Closed wlwqq closed 3 months ago
i can run success in A10, but T4 hangs
might be a flashinfer problem, cc @LiuXiaoxuanPKU
my flashinfer version flashinfer-0.0.8+cu121torch2.3-cp38-cp38-linux_x86_64.whl
@youkaichao @LiuXiaoxuanPKU
FlashInfer needs compute capability >8.0 (see doc: https://docs.flashinfer.ai/installation.html), so it will not work on T4. We should have a better error message than this though.
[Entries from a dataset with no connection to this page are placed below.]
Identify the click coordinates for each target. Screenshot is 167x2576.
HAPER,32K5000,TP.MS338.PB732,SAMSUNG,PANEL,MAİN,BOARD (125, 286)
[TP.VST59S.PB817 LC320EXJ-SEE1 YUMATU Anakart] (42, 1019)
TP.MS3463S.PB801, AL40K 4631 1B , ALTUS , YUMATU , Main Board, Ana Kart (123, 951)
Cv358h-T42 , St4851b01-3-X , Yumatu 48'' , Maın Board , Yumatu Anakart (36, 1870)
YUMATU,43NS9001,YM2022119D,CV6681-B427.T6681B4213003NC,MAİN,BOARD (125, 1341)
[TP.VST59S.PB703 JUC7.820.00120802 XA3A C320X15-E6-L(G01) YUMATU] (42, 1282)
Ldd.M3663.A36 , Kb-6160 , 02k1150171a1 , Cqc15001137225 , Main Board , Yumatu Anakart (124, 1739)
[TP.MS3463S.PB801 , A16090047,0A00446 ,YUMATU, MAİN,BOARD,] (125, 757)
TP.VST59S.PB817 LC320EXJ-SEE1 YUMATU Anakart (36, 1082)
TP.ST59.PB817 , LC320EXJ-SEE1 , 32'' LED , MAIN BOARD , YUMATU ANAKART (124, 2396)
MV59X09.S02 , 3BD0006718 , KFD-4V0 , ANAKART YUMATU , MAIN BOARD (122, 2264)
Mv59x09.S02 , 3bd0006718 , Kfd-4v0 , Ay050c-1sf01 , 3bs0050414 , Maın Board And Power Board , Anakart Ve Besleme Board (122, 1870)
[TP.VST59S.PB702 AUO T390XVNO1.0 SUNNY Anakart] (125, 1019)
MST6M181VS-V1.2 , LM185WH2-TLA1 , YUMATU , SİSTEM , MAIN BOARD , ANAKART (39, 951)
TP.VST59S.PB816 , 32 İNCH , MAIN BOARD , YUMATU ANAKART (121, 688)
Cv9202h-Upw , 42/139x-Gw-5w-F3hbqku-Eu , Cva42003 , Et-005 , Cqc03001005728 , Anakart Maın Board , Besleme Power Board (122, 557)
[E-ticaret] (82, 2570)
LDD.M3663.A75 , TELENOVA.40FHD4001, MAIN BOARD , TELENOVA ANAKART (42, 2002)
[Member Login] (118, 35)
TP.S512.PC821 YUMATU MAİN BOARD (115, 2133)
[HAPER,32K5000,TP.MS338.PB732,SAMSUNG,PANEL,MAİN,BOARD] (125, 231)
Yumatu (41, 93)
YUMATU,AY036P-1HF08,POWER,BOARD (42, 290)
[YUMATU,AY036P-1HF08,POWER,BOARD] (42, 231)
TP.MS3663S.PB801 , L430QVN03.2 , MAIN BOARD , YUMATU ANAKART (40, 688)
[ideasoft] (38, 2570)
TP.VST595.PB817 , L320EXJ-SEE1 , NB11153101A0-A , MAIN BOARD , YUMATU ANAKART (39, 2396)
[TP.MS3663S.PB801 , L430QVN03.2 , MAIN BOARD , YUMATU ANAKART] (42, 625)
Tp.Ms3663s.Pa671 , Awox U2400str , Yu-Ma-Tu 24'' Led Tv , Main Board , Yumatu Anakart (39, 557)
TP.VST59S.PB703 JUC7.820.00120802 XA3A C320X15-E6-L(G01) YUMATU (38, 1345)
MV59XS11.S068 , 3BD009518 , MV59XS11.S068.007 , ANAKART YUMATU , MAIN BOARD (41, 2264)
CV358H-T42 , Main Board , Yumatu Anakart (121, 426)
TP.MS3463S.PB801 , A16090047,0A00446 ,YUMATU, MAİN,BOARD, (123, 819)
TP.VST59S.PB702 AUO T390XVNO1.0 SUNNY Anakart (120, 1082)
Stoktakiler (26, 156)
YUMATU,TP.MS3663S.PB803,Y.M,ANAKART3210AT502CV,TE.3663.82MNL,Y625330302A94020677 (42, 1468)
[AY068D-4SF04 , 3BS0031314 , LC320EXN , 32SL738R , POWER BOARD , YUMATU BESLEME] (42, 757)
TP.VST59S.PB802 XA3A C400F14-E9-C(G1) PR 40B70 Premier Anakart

If you install the latest nightly, you can run gemma with logits soft capping via flash attention backend
so, i should update os.environ["VLLM_ATTENTION_BACKEND"] = "FLASHINFER" to os.environ["VLLM_ATTENTION_BACKEND"] = "FLASH_ATTN" ? @robertgshaw2-neuralmagic
vllm 0.5.1 in selector.py
if selected_backend == _Backend.FLASH_ATTN:
if torch.cuda.get_device_capability()[0] < 8:
# Volta and Turing NVIDIA GPUs.
logger.info(
"Cannot use FlashAttention-2 backend for Volta and Turing "
"GPUs.")
selected_backend = _Backend.XFORMERS
if i want run gemma-2-2b on Tesla T4. what attention backend is useful? @youkaichao @robertgshaw2-neuralmagic
then you are out of luck. XFORMERS does not support logits capping used in gemma :(
use a more recent GPU, that's all I can say. or pray for flash attention to support T4.
just got this on a 3090
I dealt with it by changing "attn_logit_softcapping": null
and "final_logit_softcapping": null
in config.json. It succesfully run on 2xNvidia T4 vllm/vllm-openai:v0.6.2. My benchmarks did not get worse.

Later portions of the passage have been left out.